Indications for Tocolytic Therapy: Incidence of True Preterm Labor with Uterine Contractions as the Sole Deciding Factor

Britt Ljungstrom, Astrid Mamsen, Niels Jørgen Secher
  • Department of Obstetrics and Gynecology, Aarhus Kommunehospital, University of Aarhus, Denmark
Further Information

Publication History

Publication Date:
04 March 2008 (online)

ABSTRACT

To evaluate the maximal impact tocolytic therapy could exert on preterm delivery rate, we conducted a retrospective study of all births that took place at Aarbus Kommune-hospital during a 2-year period when the only therapeutic regimen used in threatened preterm labor was bed rest.

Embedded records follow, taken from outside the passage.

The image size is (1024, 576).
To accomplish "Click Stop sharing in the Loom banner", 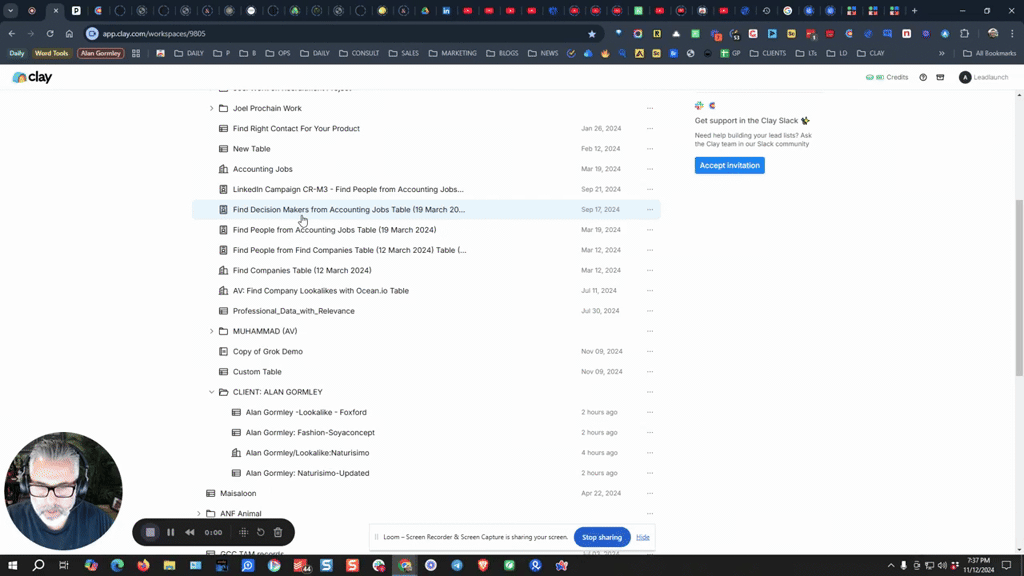I will pos(601,537).
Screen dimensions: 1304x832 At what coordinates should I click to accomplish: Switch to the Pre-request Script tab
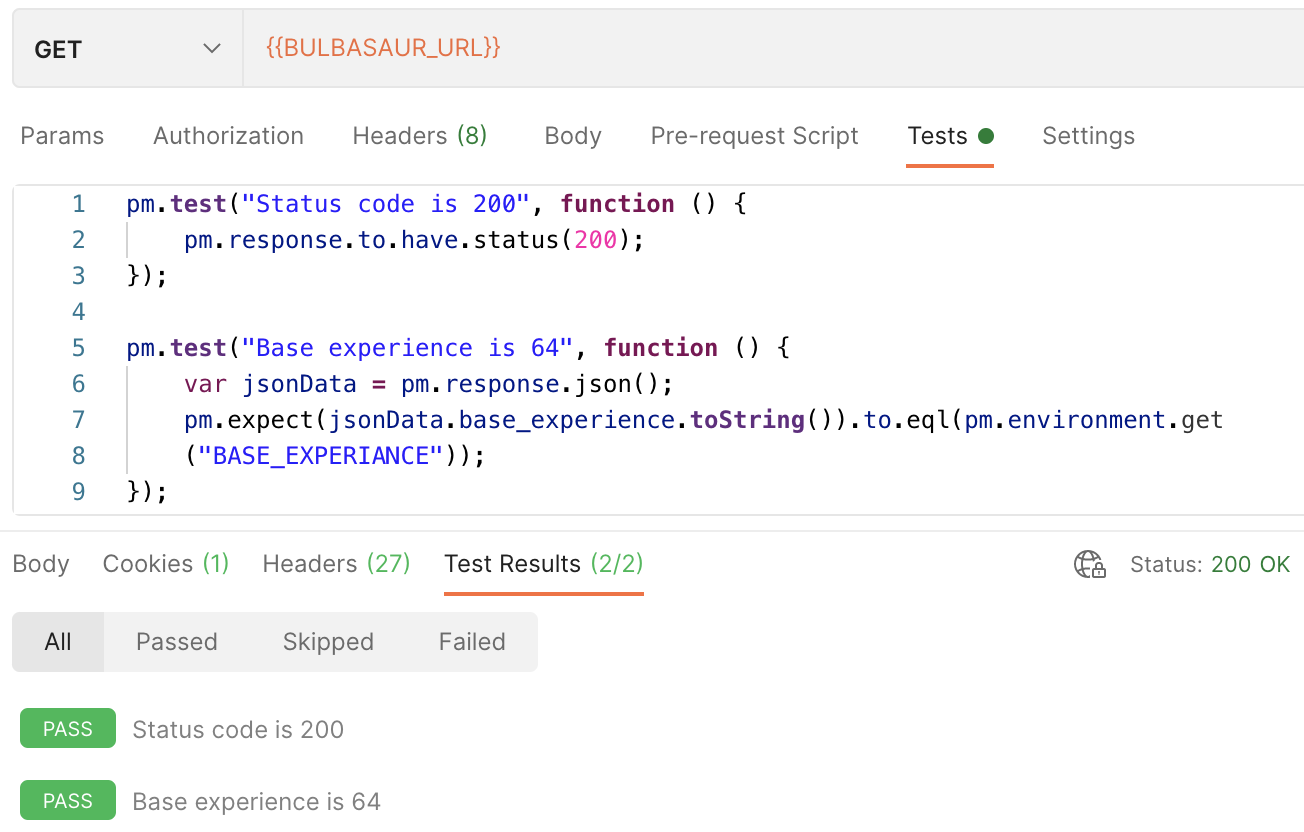[754, 135]
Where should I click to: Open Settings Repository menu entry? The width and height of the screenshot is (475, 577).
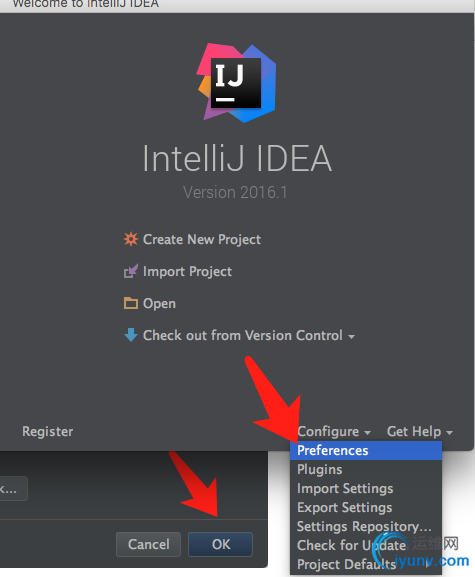pyautogui.click(x=366, y=527)
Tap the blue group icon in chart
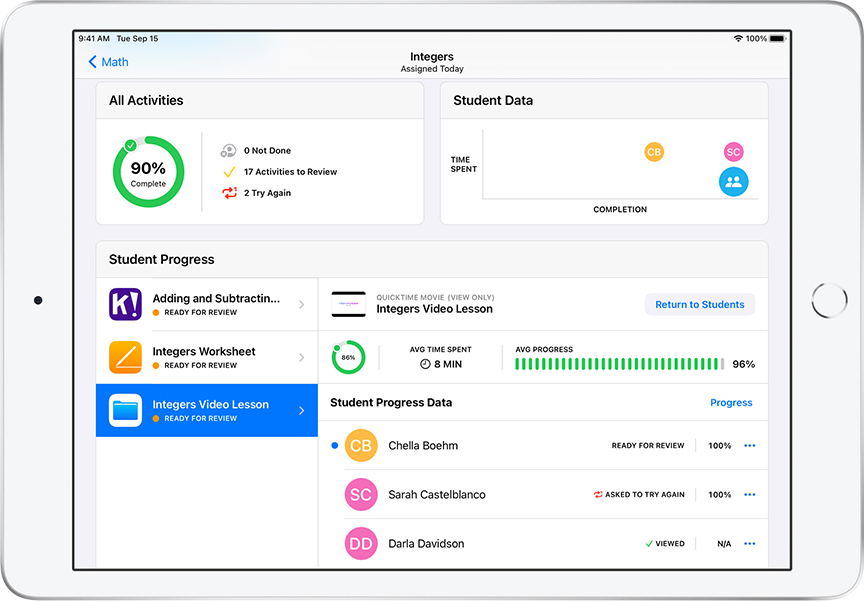Screen dimensions: 864x601 [x=733, y=182]
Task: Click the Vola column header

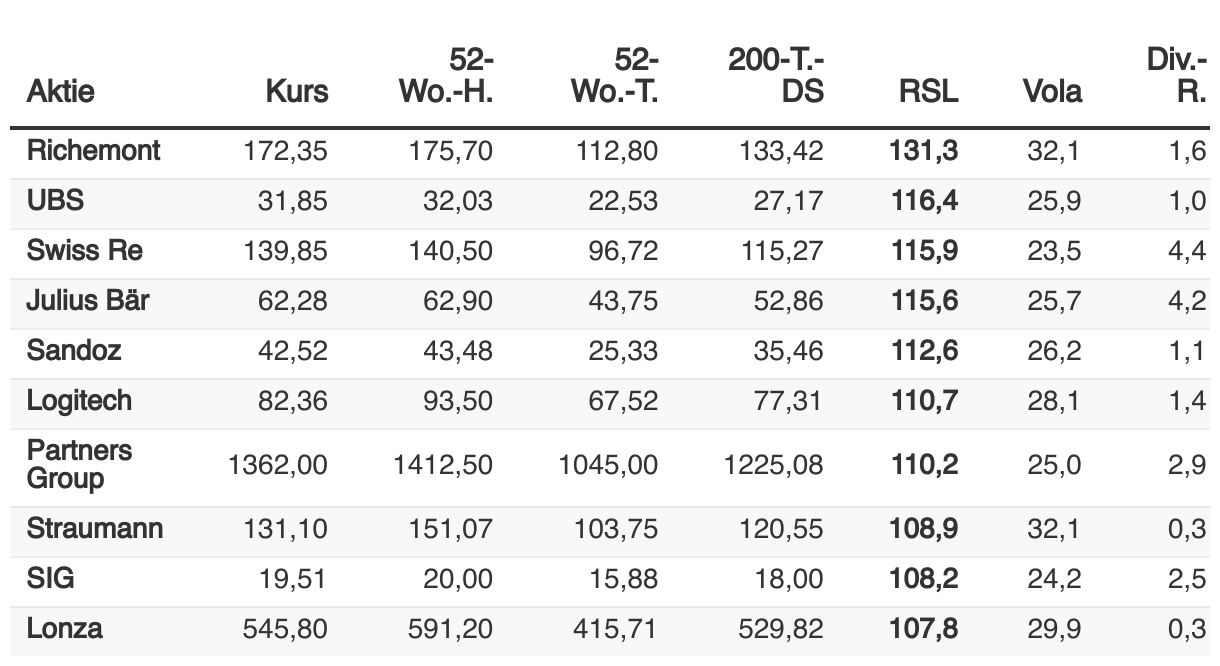Action: click(x=1052, y=92)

All singleton pregnancies that were delivered before the 35th week of gestation were included in the study. Eighty (1.2%) of 6454 deliveries fulfilled these criteria. Thirty-seven (46%) of the preterm pregnancies were associated with complications in which tocolytic therapy is contraindicated. Forty-three (54%) of the preterm deliveries occurred in women without pregnancy-related complications. Primary rupture of the membranes occurred in 19 (24%) women who therefore were not candidates for tocolytic therapy. Spontaneous contractions without contraindications for tocolytic therapy and with a cervical dilation less than 5 cm were present in 15 women only. In this group one infant had nonsuspected severe congenital malformations. Thus, only 14 (17.5%) of the preterm deliveries could have been prevented by tocolytic therapy. Tocolytic therapy other than bed rest was therefore indicated in only 0.2% of all deliveries.